■ Text block ■
※ ※ ※

Where to live?

Hello Everybody, Frank here.
 
We received the email below a long time back. Through simple neglect we have not addressed this issue. Recently here in Oklahoma, recently like 10 minutes ago, we had snow on the ground and still do, and I would like to attempt to answer this email. But you’ve got to read it first. See you in a second.
 
 
 Greetings! Thank you for the work you do on your blog. I enjoy reading it.

   

On July 1 you wrote of places you have lived and experiences gained. Seeing you have lived in Alaska,  I was curious as to the specific reasons why you choose to live in OK over Idaho or Wyoming (one of the more commonly promoted places to live by prepper/survival circles).

   I am asking because my husband and I have been considering moving our family with 5 young homeschooling children away from our current central west Texas city. I grew up in Oklahoma and am familiar with the climate and culture. The majority of my family live in OK. We have talked of leaving Texas because it is incredibly hot and dry here. Any property with water is extremely expensive and most small creeks and the like would be gone by this time of year when we have had day after day of 105-110 degree temperatures. We are far from an interstate, though a few hours from the Mexico border.  I understand there is no perfect place, but the heat and low rainfall make growing a garden a challenge.

  We have discussed moving to Idaho, but neither my husband nor I have spent any time living where there is snow in the winter. We have also discussed moving to rural OK. You have lived in both the cold and OK, I was hoping you might have some thoughts/insights into the advantages and disadvantages of both. In which climate is it easier to raise livestock? Grow a garden? Survive the potential of long-term electricity outage?

Thanks for experiences you may share to help inform our decision.

Interesting questions and points I will attempt to address.

Everything is harder to do in the cold than it is where it is warm. Let’s qualify a few things here. I’m not talking about riding around on your snow machine or alpine skiing. You’re just not going to be doing that in southeast Oklahoma, so yes, there are some things you can do better in a cold climate. Let me include ice fishing.

When you have cold, you have a shorter growing season. Animals require significantly more maintenance and food to stay warm. I know some folks are going to say, well I grow this and I grow that in the cold, and good for you. I’m talking about your normal everyday person and not some super ninja gardener that pretends like life is easier in a foot of snow. It’s just not. It is just plain and simple harder on animals and harder on gardening, not to mention people.

※ ※ ※

■ Tasks to complete ■
**1)** In the blog post on where to live, what is the answer to each question?
(a) In which state is Frank writing from, where snow is on the ground?
(b) How many children does the email's writer have?
(c) What daily temperatures does the email describe in central west Texas?
**2)** Could you print the stretch of the blog post on where to live from "Where to live?" through "in a second."?
**3)** Can you turn the paragraph of the blog post on where to live that begins "When you have cold" into a short list that keeps its main points?

■ Provided data ■
※ ※ ※

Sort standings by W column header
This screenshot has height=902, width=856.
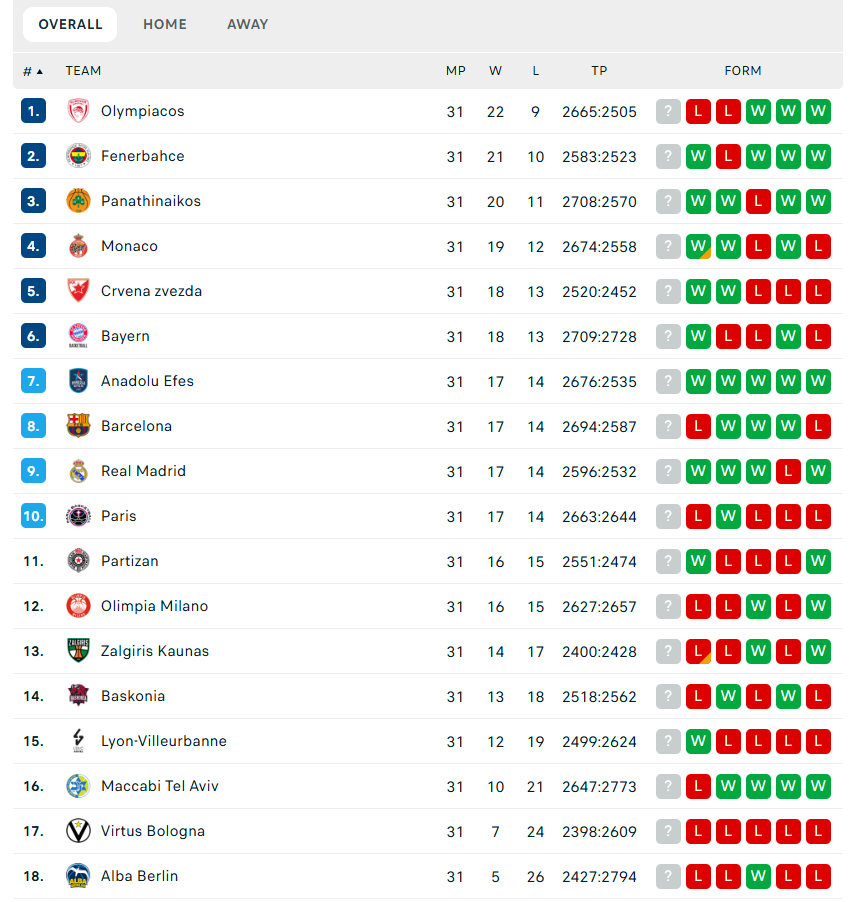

※ ※ ※

■ Responses in order ■
**1)**
(a) Oklahoma
(b) Five young homeschooling children
(c) 105-110 degrees

**2)**
Where to live?

Hello Everybody, Frank here.
 
We received the email below a long time back. Through simple neglect we have not addressed this issue. Recently here in Oklahoma, recently like 10 minutes ago, we had snow on the ground and still do, and I would like to attempt to answer this email. But you’ve got to read it first. See you in a second.

**3)**
- Cold means a shorter growing season.
- Animals need much more care and food to stay warm.
- Frank means ordinary people, not expert gardeners who act as if life is easier in a foot of snow.
- Cold is harder on animals, on gardening, and on people.